▶ [EXERCISE]: Set down only what runs from the line containing "首页 (268, 1521)" through the last line of the data, exactly as it reads.

[[ RECORD EXTRACTS, beginning ]]

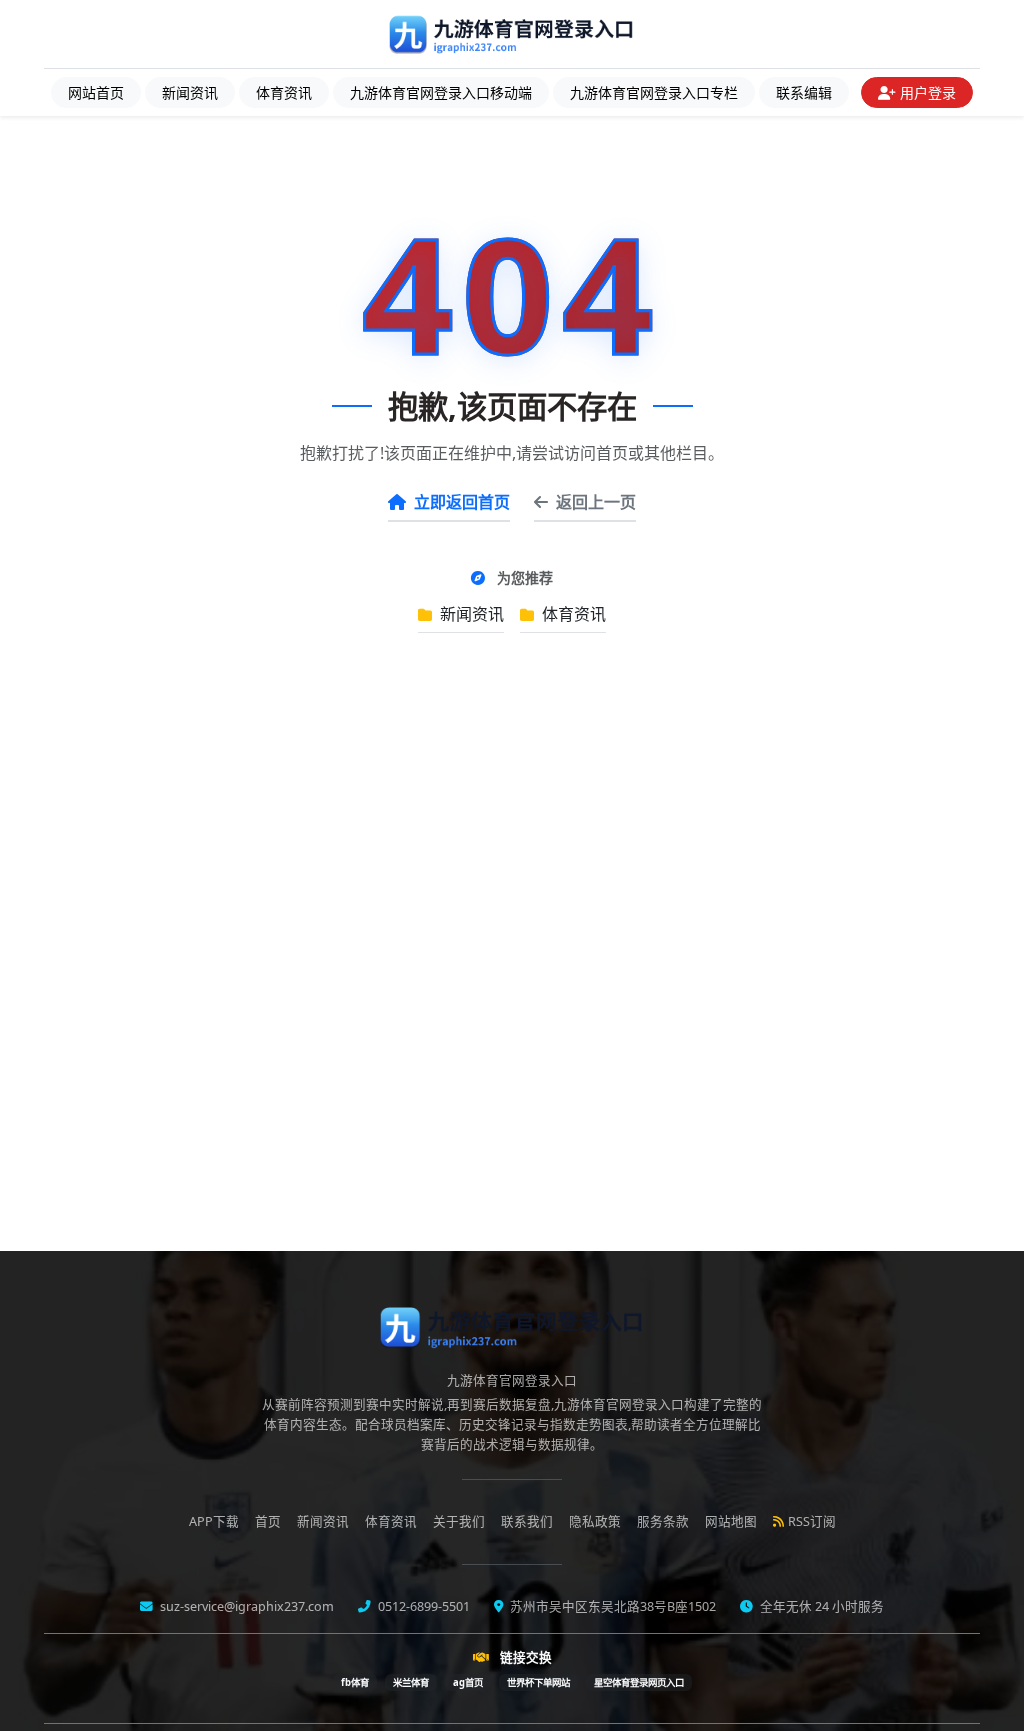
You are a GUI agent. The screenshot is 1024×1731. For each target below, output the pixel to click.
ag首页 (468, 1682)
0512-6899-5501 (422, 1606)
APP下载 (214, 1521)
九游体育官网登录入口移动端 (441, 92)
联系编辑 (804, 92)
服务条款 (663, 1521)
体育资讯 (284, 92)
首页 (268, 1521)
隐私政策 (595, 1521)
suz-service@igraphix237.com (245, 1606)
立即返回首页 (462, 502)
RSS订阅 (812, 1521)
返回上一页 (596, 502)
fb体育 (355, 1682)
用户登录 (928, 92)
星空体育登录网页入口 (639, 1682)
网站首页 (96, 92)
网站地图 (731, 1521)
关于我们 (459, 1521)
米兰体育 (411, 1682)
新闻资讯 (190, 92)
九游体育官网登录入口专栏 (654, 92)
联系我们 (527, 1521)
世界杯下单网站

[[ RECORD EXTRACTS, end ]]

▶ [EXERCISE SOLUTION]:
首页 (268, 1521)
隐私政策 (595, 1521)
suz-service@igraphix237.com (245, 1606)
立即返回首页 (462, 502)
RSS订阅 (812, 1521)
返回上一页 (596, 502)
fb体育 (355, 1682)
用户登录 (928, 92)
星空体育登录网页入口 (639, 1682)
网站首页 (96, 92)
网站地图 (731, 1521)
关于我们 (459, 1521)
米兰体育 (411, 1682)
新闻资讯 (190, 92)
九游体育官网登录入口专栏 (654, 92)
联系我们 (527, 1521)
世界杯下单网站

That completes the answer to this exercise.